Dataset entries
═══

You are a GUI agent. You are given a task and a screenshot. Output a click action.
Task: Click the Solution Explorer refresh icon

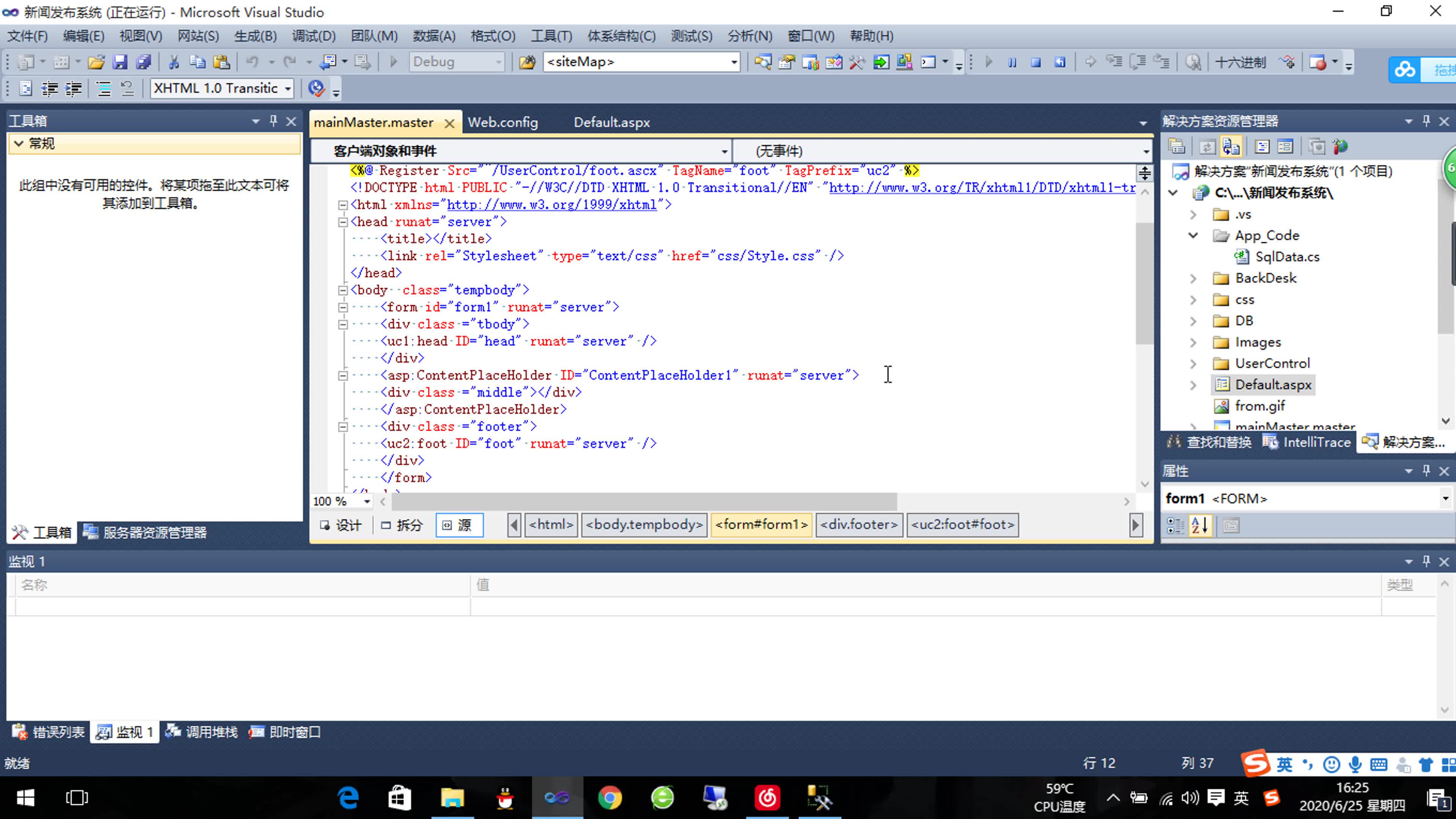(x=1203, y=147)
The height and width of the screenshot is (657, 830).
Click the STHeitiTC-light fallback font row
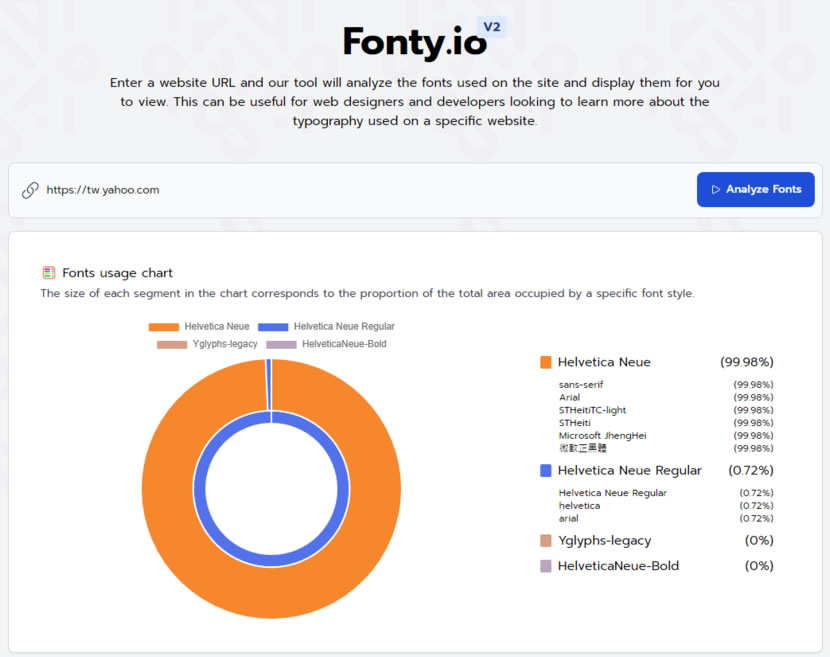coord(592,410)
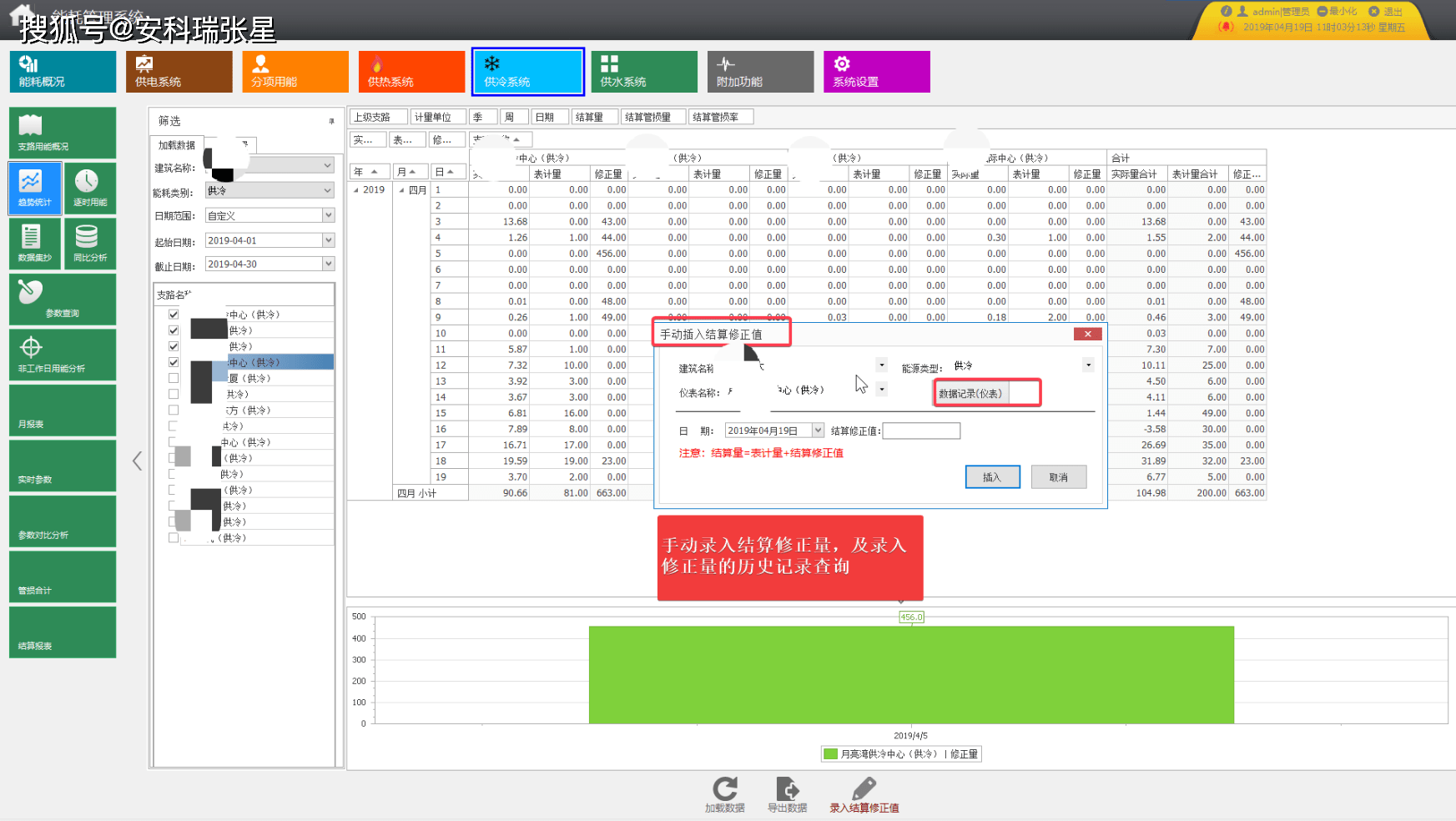Switch to the 附加功能 tab
Screen dimensions: 1456x821
(x=760, y=72)
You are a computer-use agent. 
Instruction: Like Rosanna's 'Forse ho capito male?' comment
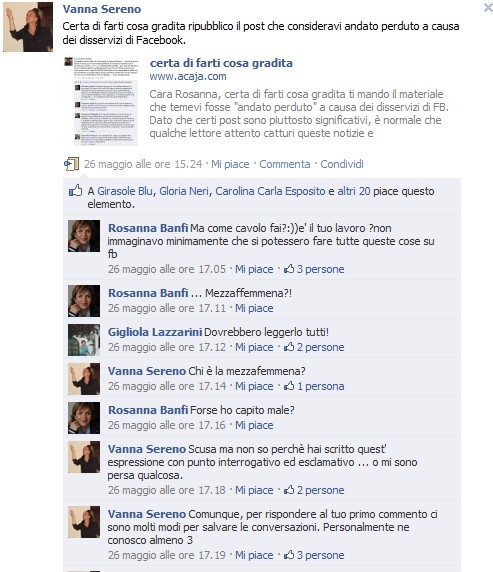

═══

Try it —
Each record has to be set down verbatim, and the pictures must not appear in the copy.

Solution to this task —
You are a GUI agent. You are given a task and a screenshot. Output a click action.
Task: Click the Solution Explorer refresh icon

(x=1203, y=147)
The height and width of the screenshot is (657, 830).
Click the STHeitiTC-light fallback font row
coord(592,410)
Switch to the 附加功能 tab
Screen dimensions: 1456x821
(x=760, y=72)
You are a computer-use agent. 
Instruction: Like Rosanna's 'Forse ho capito male?' comment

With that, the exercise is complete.